Target position records:
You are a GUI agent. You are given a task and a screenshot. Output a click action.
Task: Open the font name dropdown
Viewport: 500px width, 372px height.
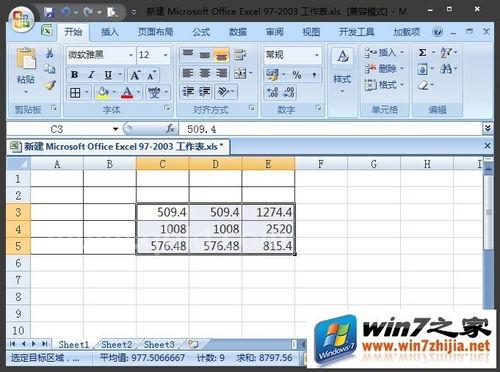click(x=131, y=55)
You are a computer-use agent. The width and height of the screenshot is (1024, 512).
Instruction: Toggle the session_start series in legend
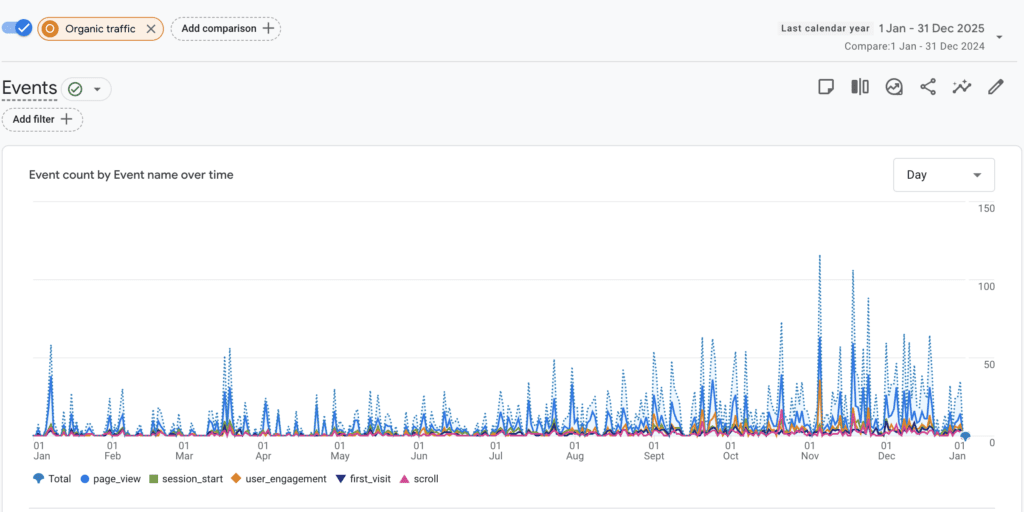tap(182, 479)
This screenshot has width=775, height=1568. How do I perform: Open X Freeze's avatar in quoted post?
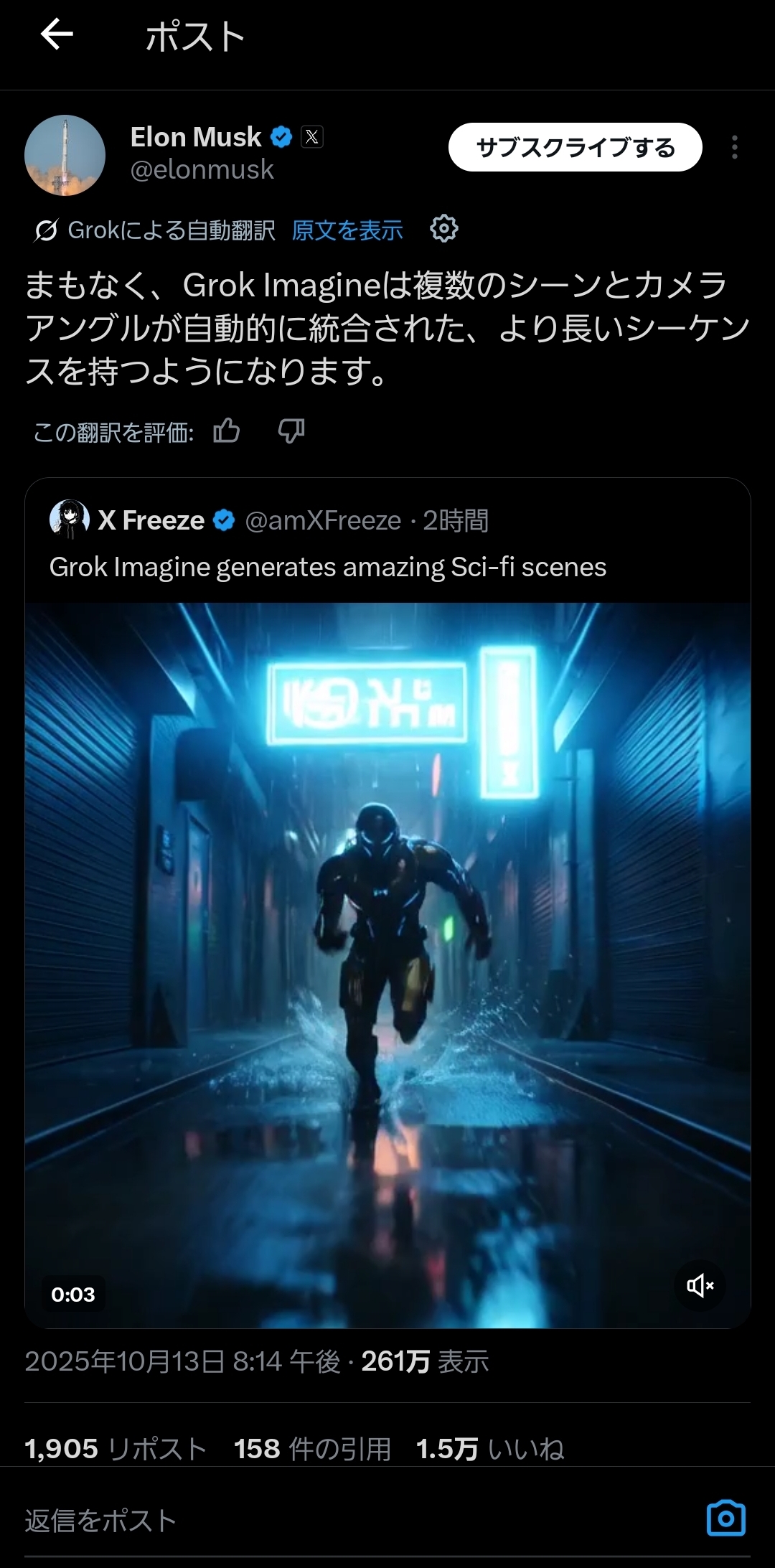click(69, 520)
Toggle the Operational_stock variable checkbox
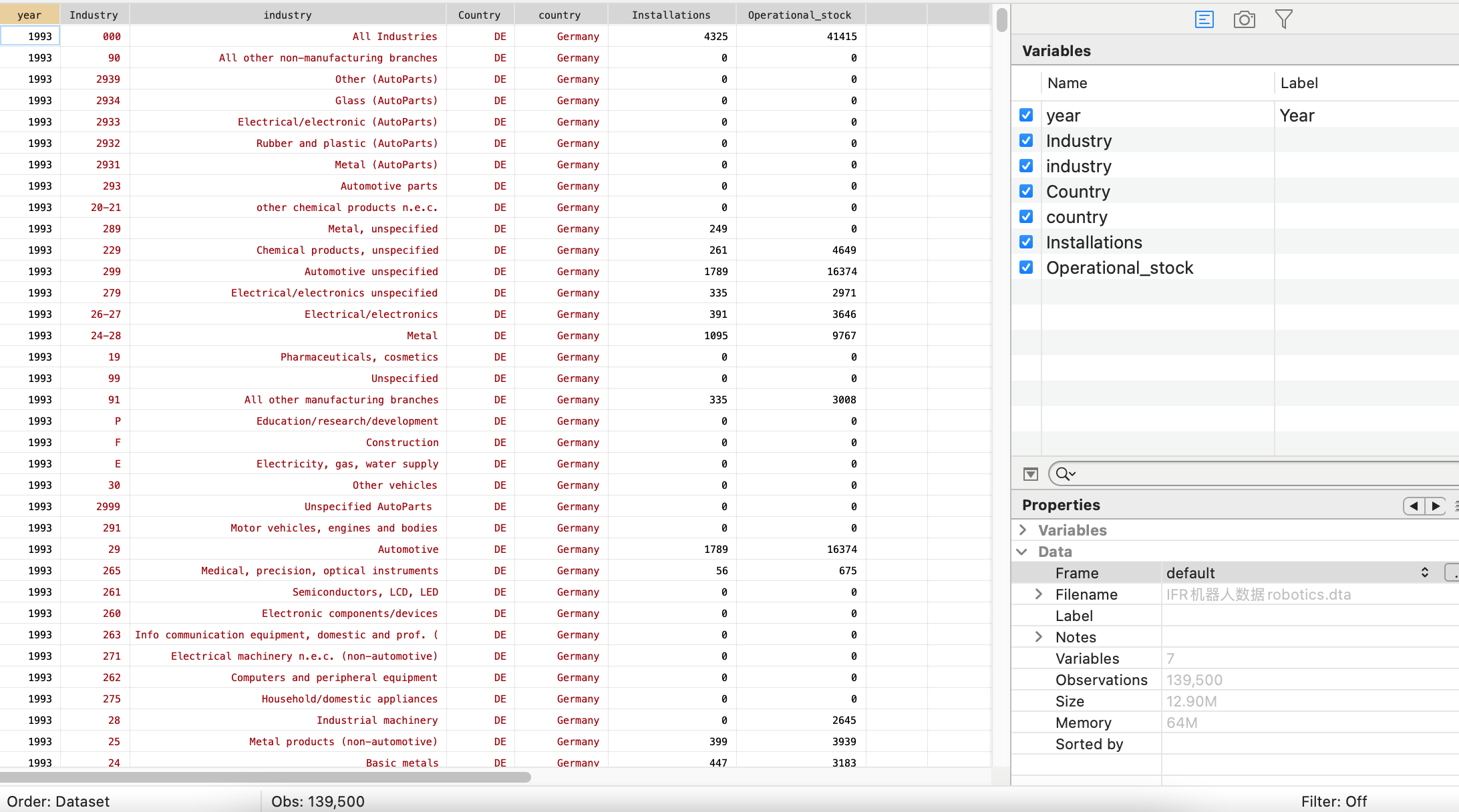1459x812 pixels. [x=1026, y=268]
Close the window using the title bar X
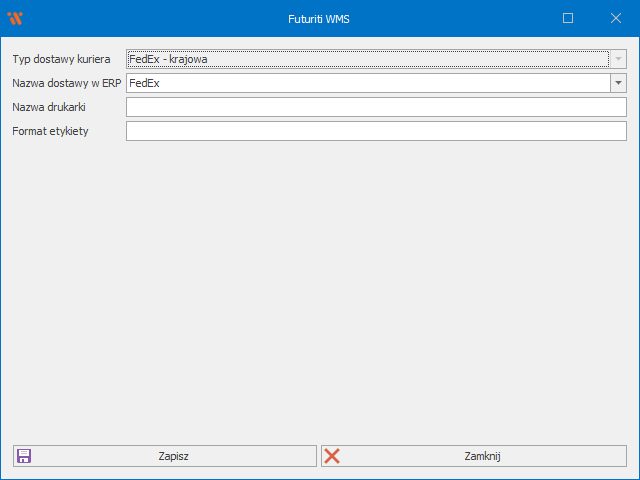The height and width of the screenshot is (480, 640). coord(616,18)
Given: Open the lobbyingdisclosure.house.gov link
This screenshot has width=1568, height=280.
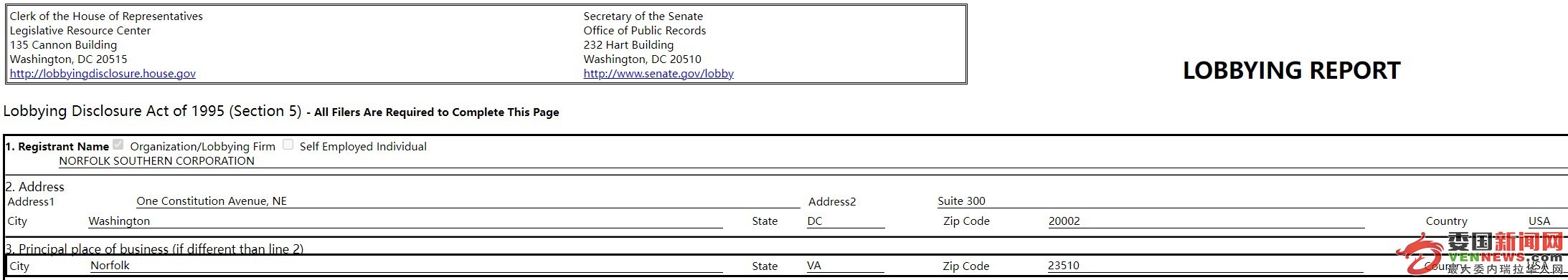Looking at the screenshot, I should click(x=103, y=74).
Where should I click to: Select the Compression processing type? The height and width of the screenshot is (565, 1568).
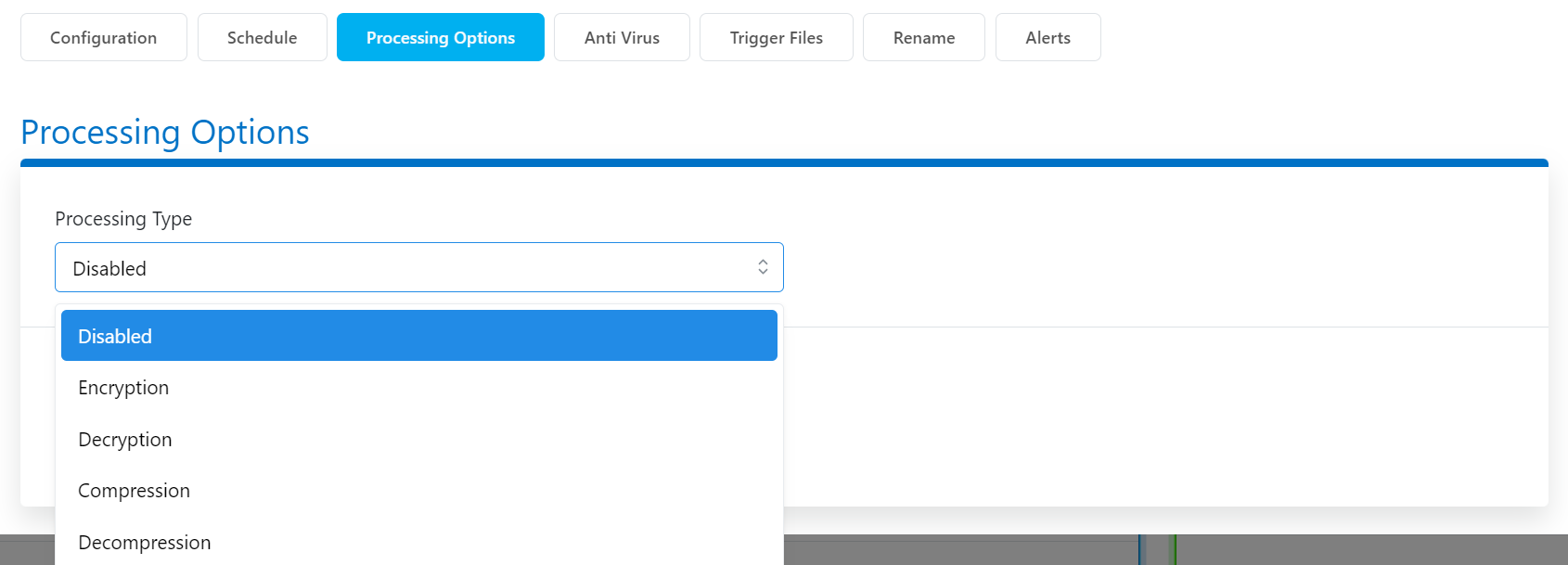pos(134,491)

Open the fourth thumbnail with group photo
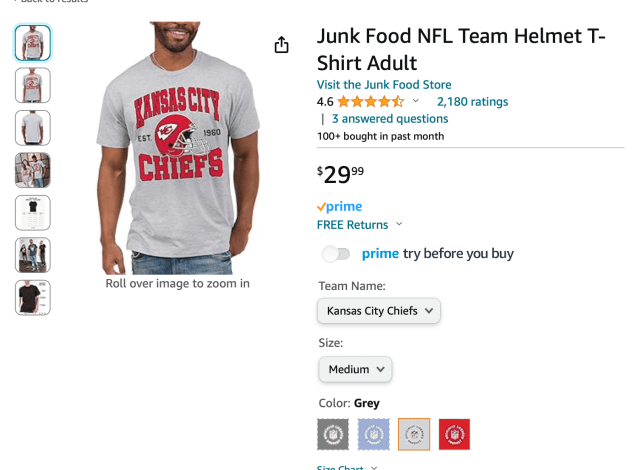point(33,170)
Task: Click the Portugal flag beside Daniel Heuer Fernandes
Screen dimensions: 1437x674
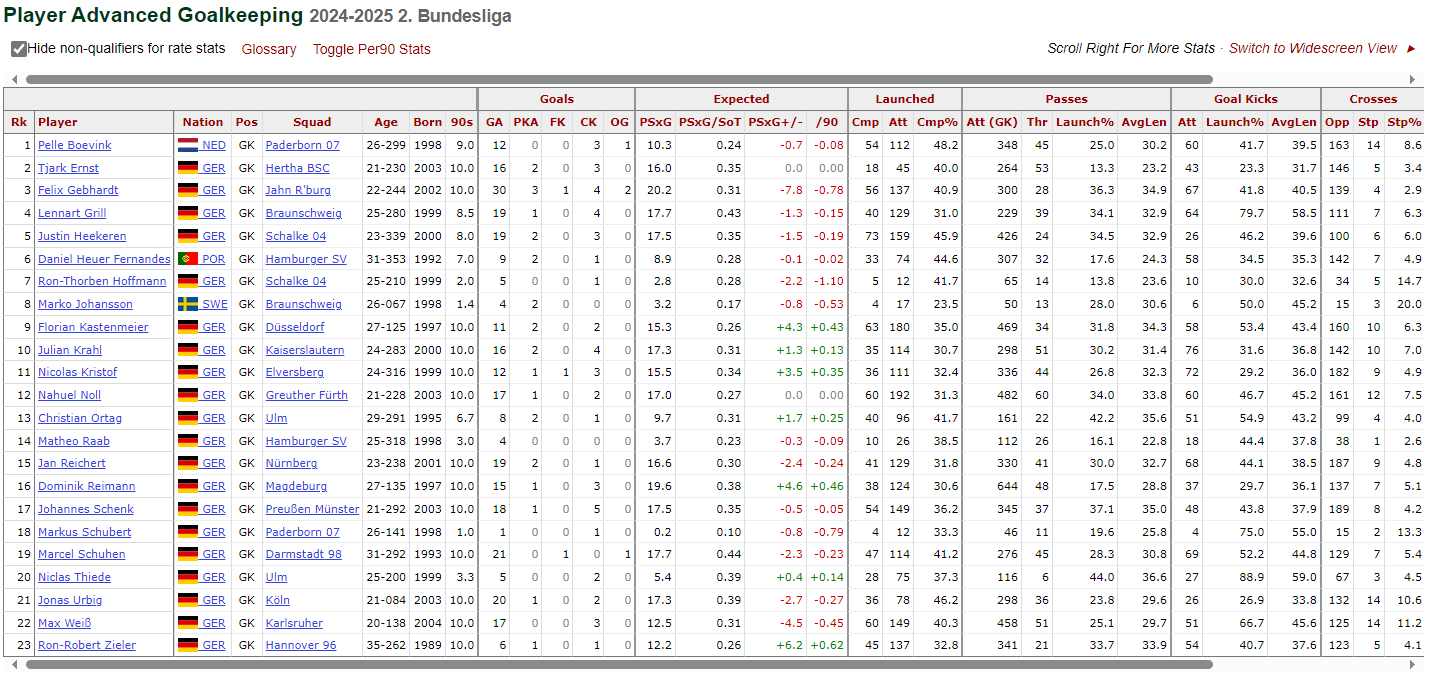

• **Goal**
Copy the rows word for word, from the line containing "This screenshot has width=775, height=1568." through the end of the rows, leaving out the pictures.

• **Solution for this exercise**
This screenshot has width=775, height=1568. How do I perform: Open X Freeze's avatar in quoted post?
click(69, 520)
Toggle the Operational_stock variable checkbox
1459x812 pixels. [x=1026, y=268]
Close the window using the title bar X
The height and width of the screenshot is (480, 640). coord(616,18)
Given: Open the lobbyingdisclosure.house.gov link
This screenshot has width=1568, height=280.
Looking at the screenshot, I should click(x=103, y=74).
Where should I click to: Select the Compression processing type? The height and width of the screenshot is (565, 1568).
pos(134,491)

Open the fourth thumbnail with group photo
point(33,170)
Task: Click the Portugal flag beside Daniel Heuer Fernandes
Screen dimensions: 1437x674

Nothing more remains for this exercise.